Tuesday, July 29, 2008

Sandra, an English Grad, Needs Your Help

Hello All,

I recently got an email from my friend Sandra asking me to read over her cover letter.  She is desperate for a job and wanted to run this cover letter by me first.  Since I am too lazy to read it and tell her what i think, I'll just open it up to you guys.  If you have any critiques on her cover letter, please let me know in the comments section and I'll pass it along as my own thoughts and ideas.

Sandra typed her cover letter on a Macbook, depicted above.

Dear Prospective Employer,

I am an English graduate from Suffolk University.  For four years, I mastered the wordsmithing craft, becoming adept at critical reading, literary analysis, and creative writing.  I hope to bring these qualities to use in the craft of waiting tables for your esteemed eatery, Bistro Bertolini.

Though I am fully aware this position requires no cover letter, my writing proves my capacity to trespass the mundanity of banal expression, soaring into the transcendent.  You must ask yourself, can these skills, these consonant collisions, these verbocious vowels, translate into the world of waiting?  Yes.  Yes, this is.  Additionally, I lack a robust resume, and I desperately hope this cover letter will overcompensate for my lack of experience.

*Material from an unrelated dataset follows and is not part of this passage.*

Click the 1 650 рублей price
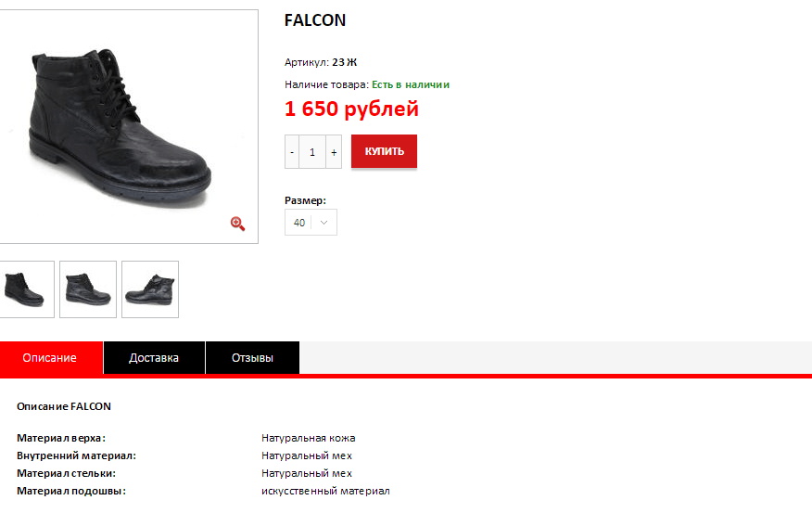(x=351, y=109)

I understand the irony inherit in a trade called waiting, a trade involving anything but it's namesake.  Over the past few months, I've done enough of the other kind of waiting. The hustle and bustle, the cacophony of silverware, echoing the dimly lit wooden beams, this is the true meaning of the word waiting.  For this reason, I feel I am equipped for the prestigious position of lady garçon.  Quite frankly, as modern literature becomes increasingly obtuse, my precisely plotted prose grows too cerebral for the teevee jet set.  I would be a much more accessible waiter.  I could be the Michael Crichton of the food service industry. 

Thank you for reading this.  I look forward to hearing back from you.  It usually requires a few months for the literary journals to respond with a rejection letter, but I am positive you will be much more expedient with yours.

Your Hopeful Employee,
Sandra "Please Hire Me" Kneelingsworth

Thanks for reading this guys.  Sandra really appreciates my help you are giving her.